Provided records:
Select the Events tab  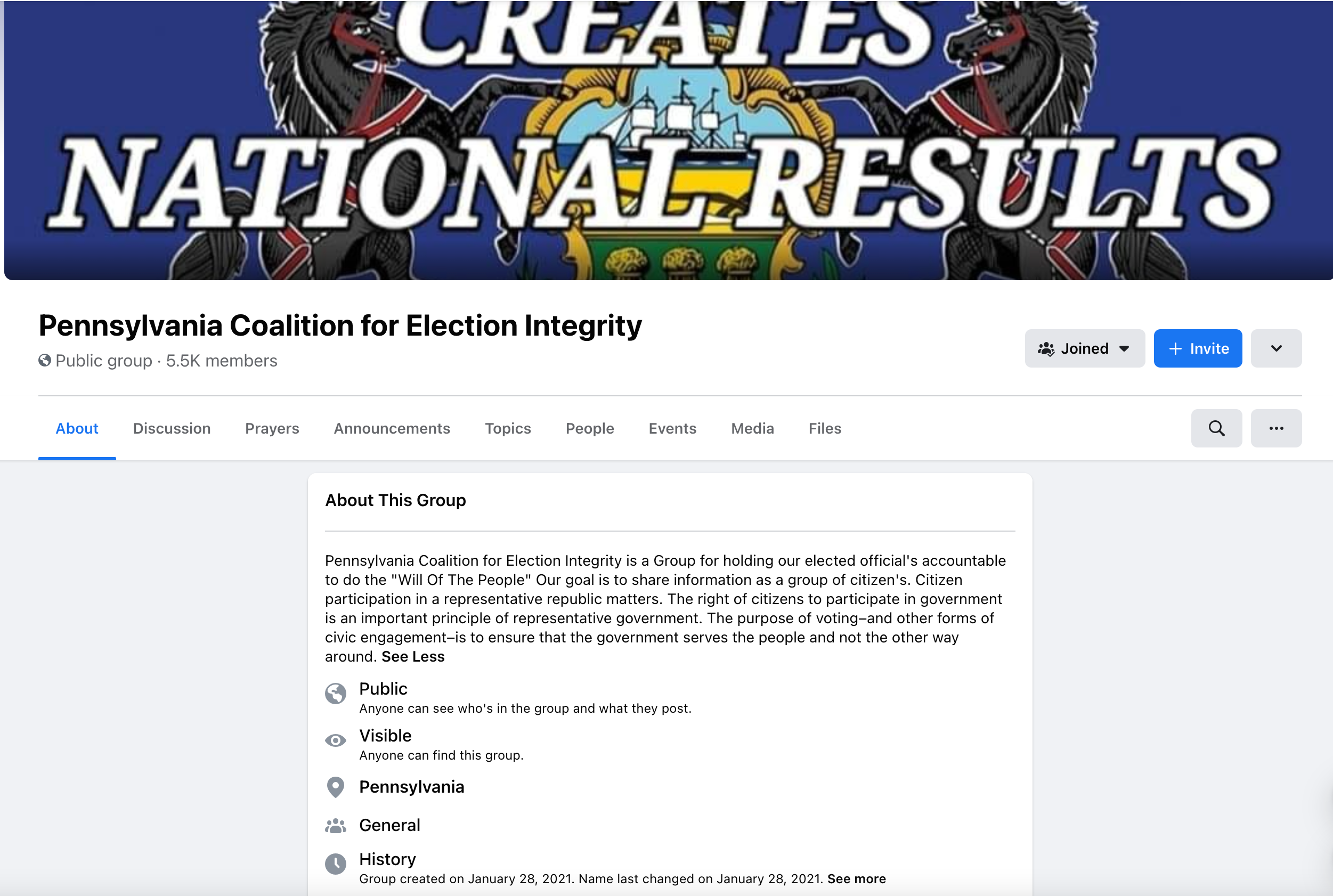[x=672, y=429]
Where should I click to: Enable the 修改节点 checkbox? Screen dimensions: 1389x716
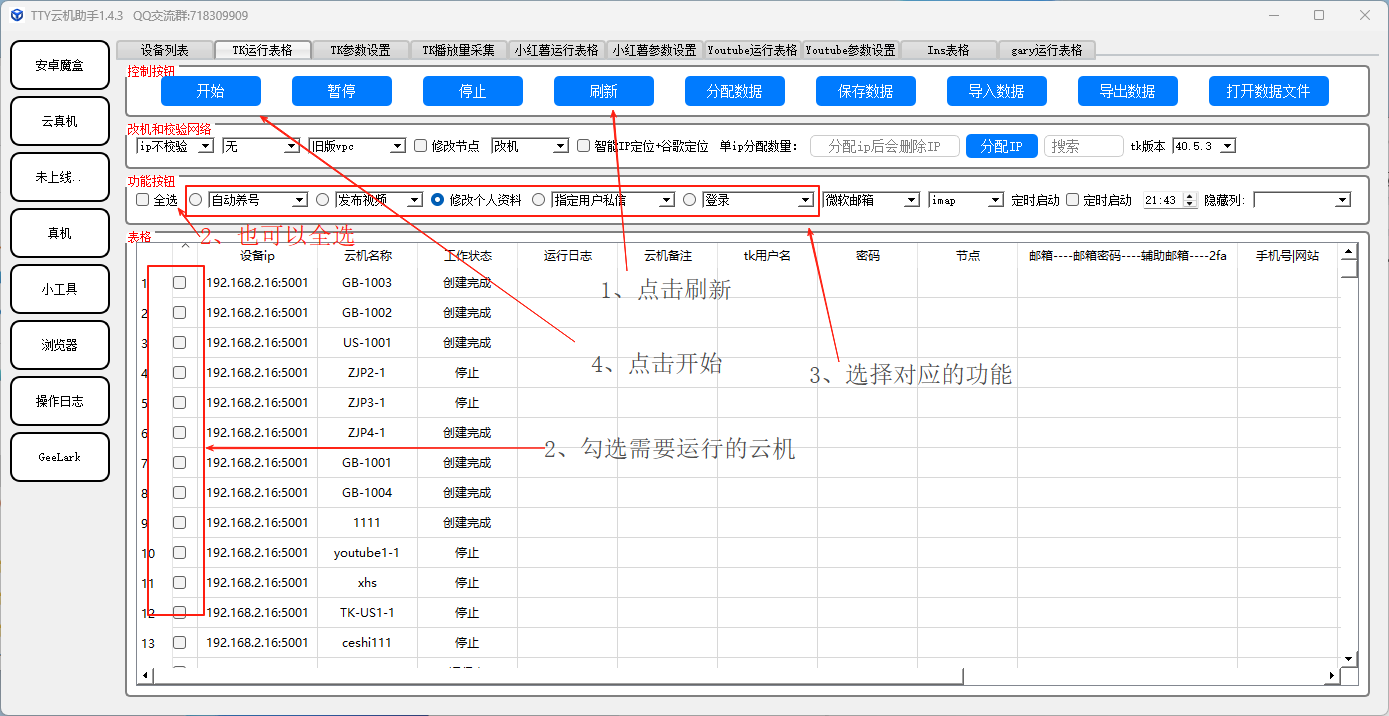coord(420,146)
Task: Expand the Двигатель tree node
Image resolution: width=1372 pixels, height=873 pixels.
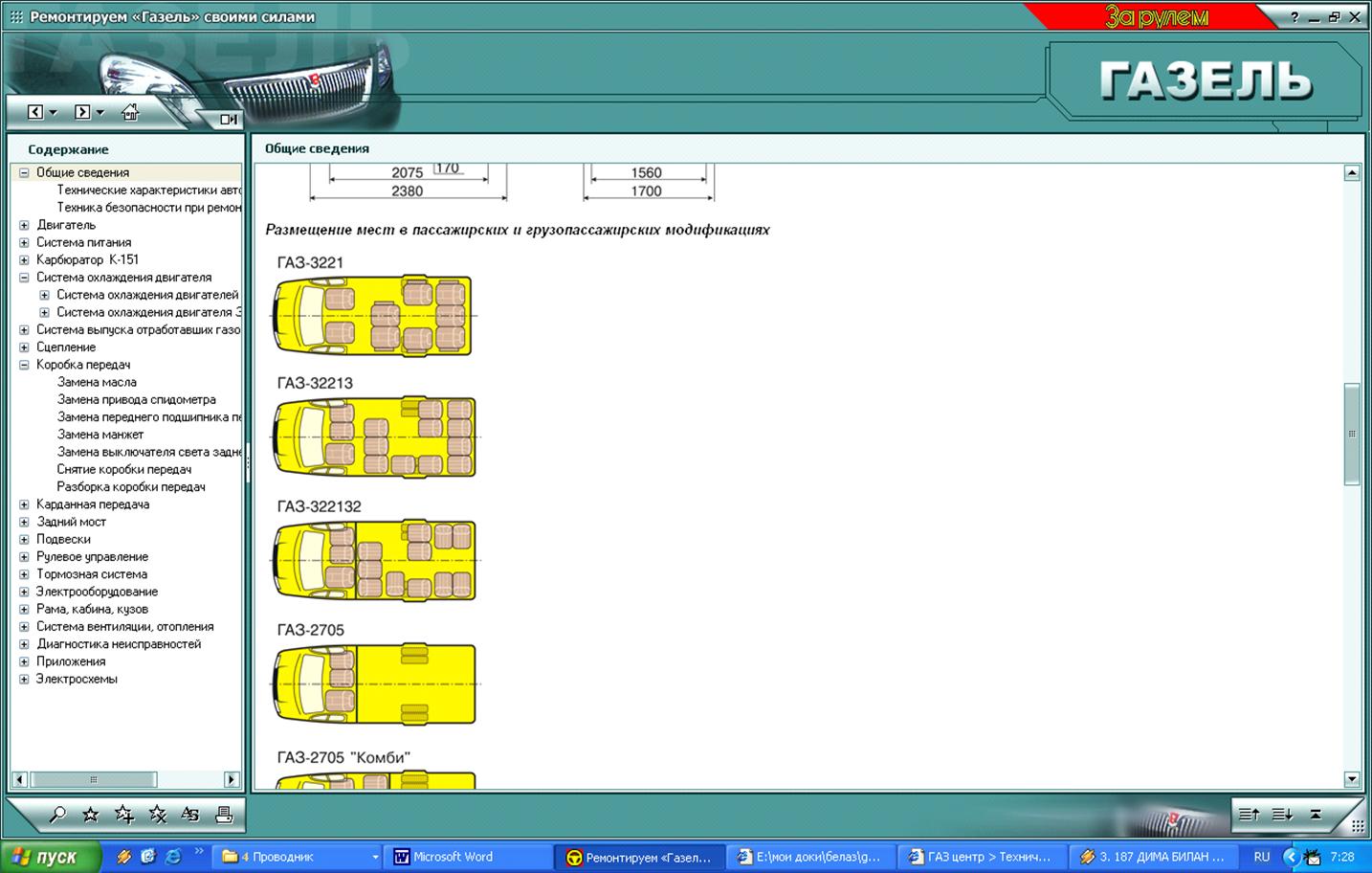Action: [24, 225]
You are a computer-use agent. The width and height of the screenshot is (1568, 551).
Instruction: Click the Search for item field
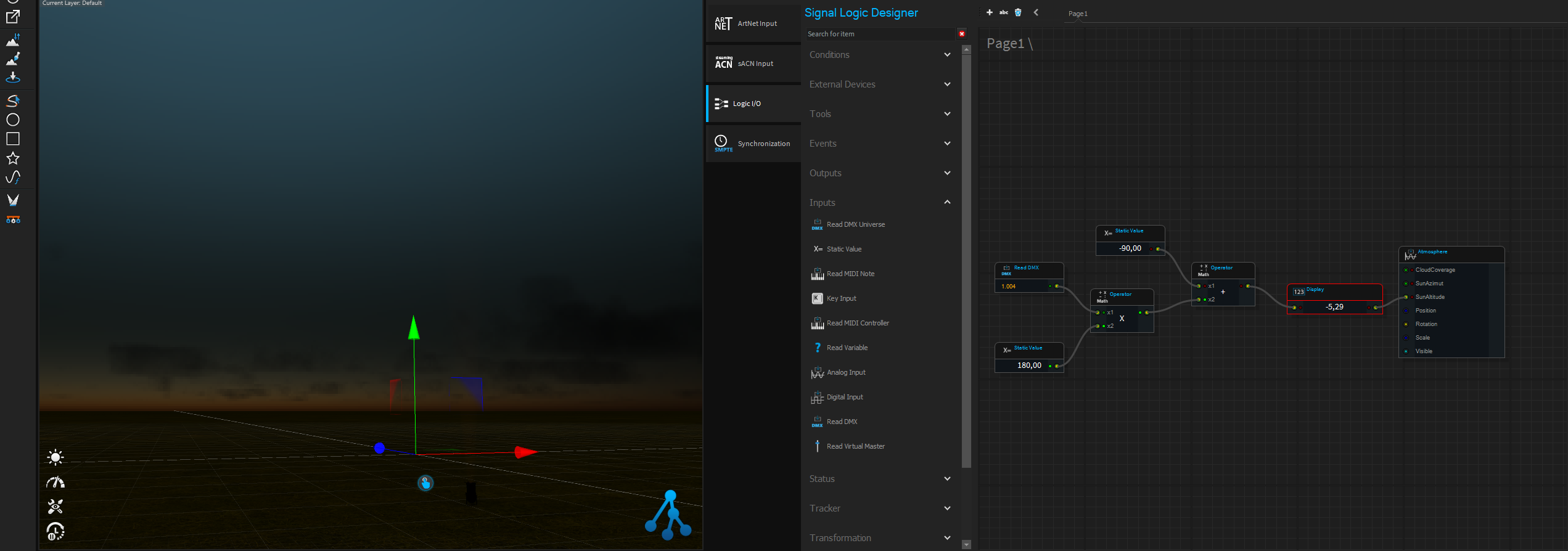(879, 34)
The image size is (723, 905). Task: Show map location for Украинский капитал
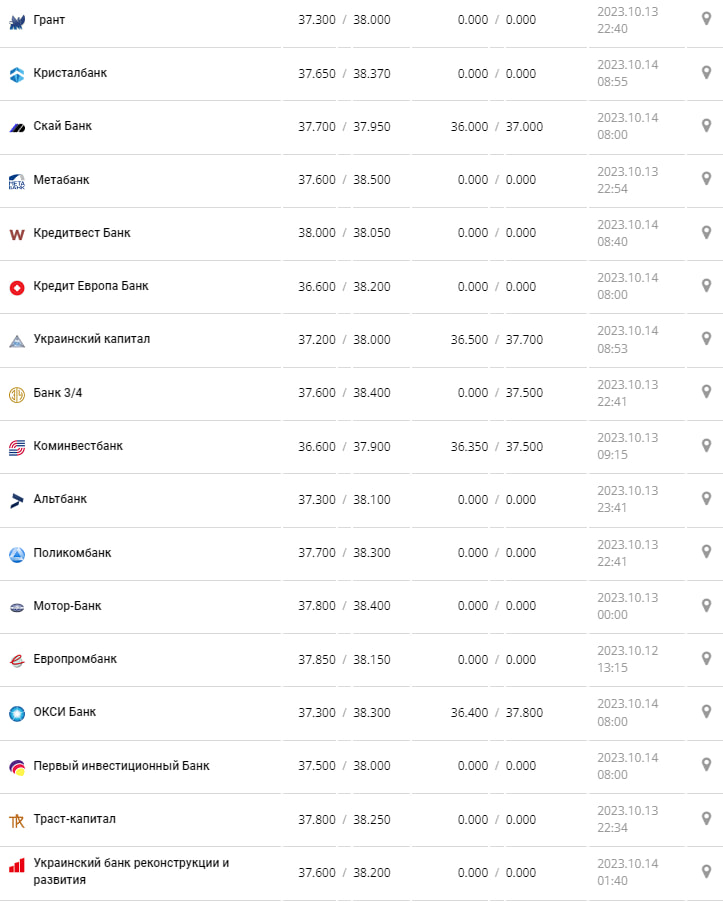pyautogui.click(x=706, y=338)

What you have to do:
Transcribe exactly, and only, the lines from the one containing "Task: Expand the Двигатель tree node" through the last line of the records above, both included; leave out the pictures.

Output of the exercise:
Task: Expand the Двигатель tree node
Image resolution: width=1372 pixels, height=873 pixels.
Action: [24, 225]
You are a computer-use agent. The width and height of the screenshot is (1568, 551).
Instruction: Click the Search for item field
(879, 34)
The image size is (723, 905). Task: Show map location for Украинский капитал
pyautogui.click(x=706, y=338)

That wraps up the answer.